MECで動作するAIがリアルタイムにさまざまな情報を統合・解析することで、状況を的確に判断してロボットに最適な指示を出せるようになります。これにより、ロボットは多様なタスクに柔軟に対応できるようになり、1台で複数の役割をこなす「多能工化」を実現しているのです。たとえば、このロボットはオフィスの棚から特定のスマートフォンを認識して取り出すといった作業を行います。単に物を取るだけでなく、ビル内の状況を踏まえた高度な判断に基づく動作や、想定外の事象への柔軟な対応が可能になっています。
このシステムを支えているのが、3つの要素の連携です。
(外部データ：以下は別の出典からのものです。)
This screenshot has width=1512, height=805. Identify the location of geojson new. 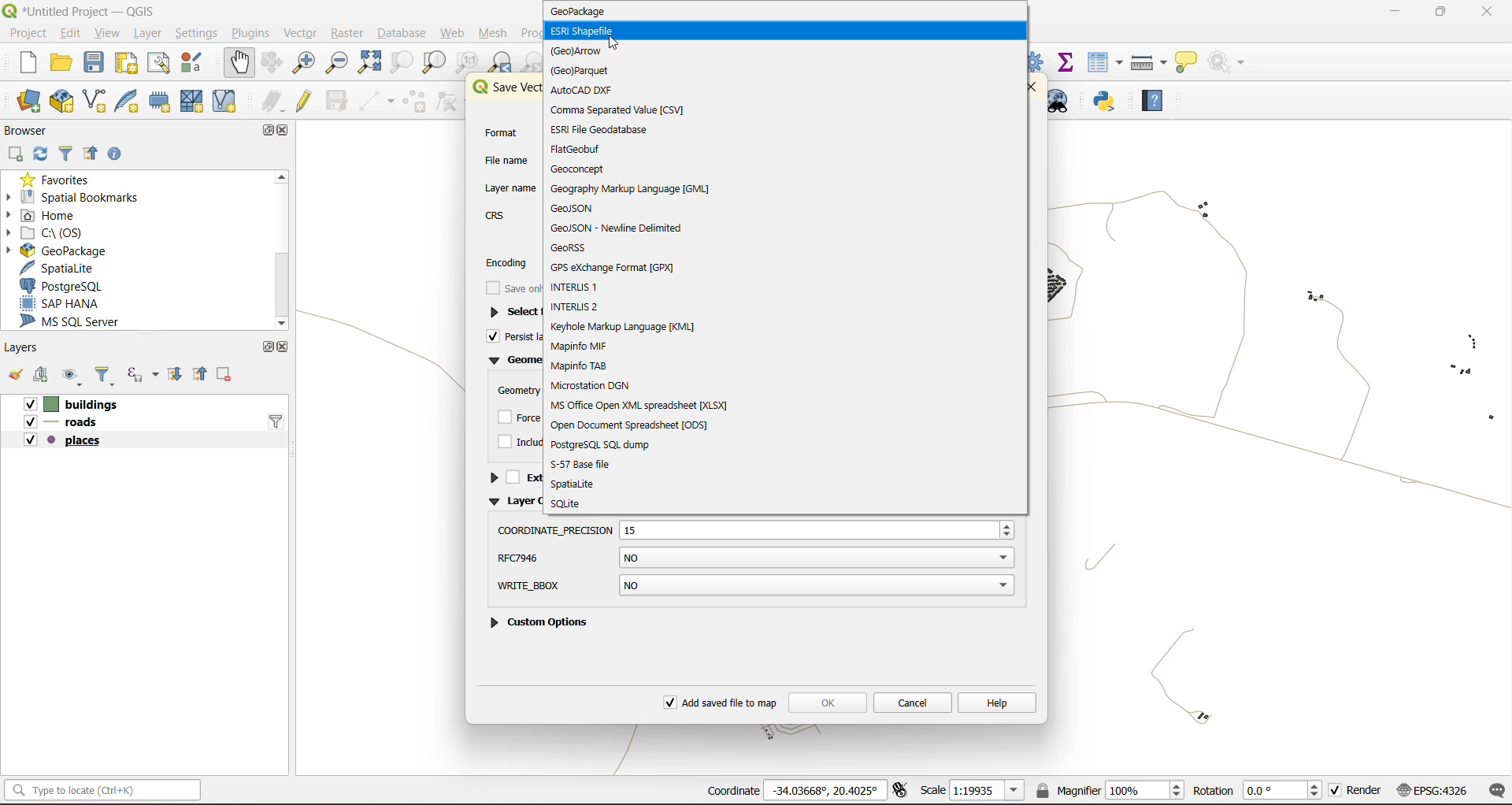
(629, 229).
次世代のビル管理システムは、ビルの設備情報やオフィス内の備品などの在庫状況、稼働中のロボットの情報などを統合的に管理しています。今回のユースケースでは仮想的なシステムとして構築されていますが、将来的には実際のビル管理との連携が見込まれます。そしてMEC上で動作し、ロボットへの指示内容(タスク)を生成するのが「MEC AI」です。ソフトバンクが開発を担当しており、VLM(Vision-Language Model)という技術を用いています。ロボットのセンサーやカメラなどの情報のほか、判断に必要な情報をビル管理システムに問い合わせることで、タスクを生成してロボットへ指示を出します。
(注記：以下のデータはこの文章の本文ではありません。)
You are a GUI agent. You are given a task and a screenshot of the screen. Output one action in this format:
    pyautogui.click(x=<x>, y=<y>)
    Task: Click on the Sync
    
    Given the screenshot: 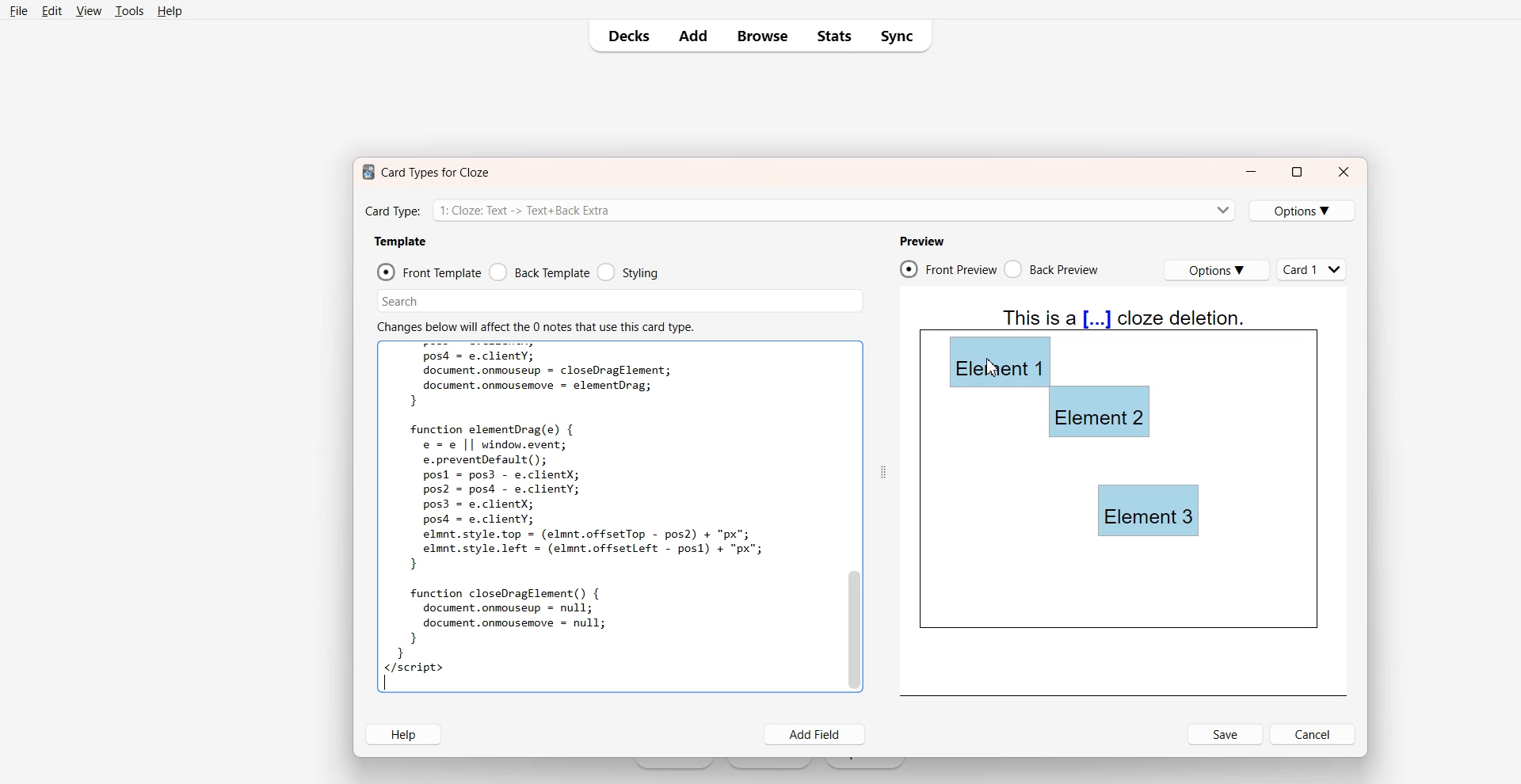 What is the action you would take?
    pyautogui.click(x=900, y=36)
一方、安川電機が開発を担当する「ロボットAI」は、VLA(Vision-Language Action)という技術を使い、MEC AIと連携してロボットの具体的な動作を生成します。「このスマートフォンを取ってくる」という指示を、実際のアームの動きや移動経路に変換する役割を担っているのです。
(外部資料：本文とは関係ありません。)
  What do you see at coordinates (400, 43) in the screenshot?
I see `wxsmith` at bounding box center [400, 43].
この取り組みは、単なる産業用ロボットの進化にとどまりません。ロボティクスにAIと通信技術を融合させることで、これまで自動化が困難だったオフィスや商業施設といった環境でも、ロボットが活躍できる道を切り開こうとしているのです。
ソフトバンクと安川電機は、2025年12月3日から6日まで東京ビッグサイトで開催される「2025国際ロボット展」(iREX2025)の安川電機メインブースで、このユースケースのデモンストレーションを行う予定です。両社は今後、AIと通信技術の融合によりロボットが対応できる作業領域を拡張させ、フィジカルAI領域における新たな自動化ソリューションの創出と社会実装を目指していくとしています。

まとめ

いかがだったでしょうか?
ソフトバンクと安川電機の協業によるフィジカルAIは、ロボットを「決められた作業をこなす機械」から「状況を判断して動ける存在」へと変えようとしています。AI-RANとロボティクスの融合によって実現する多能工化は、これまで自動化が難しかった環境でのロボット活用の道を開くものです。日本発の技術が社会課題の解決にどのように貢献していくのか、今後の展開に注目です。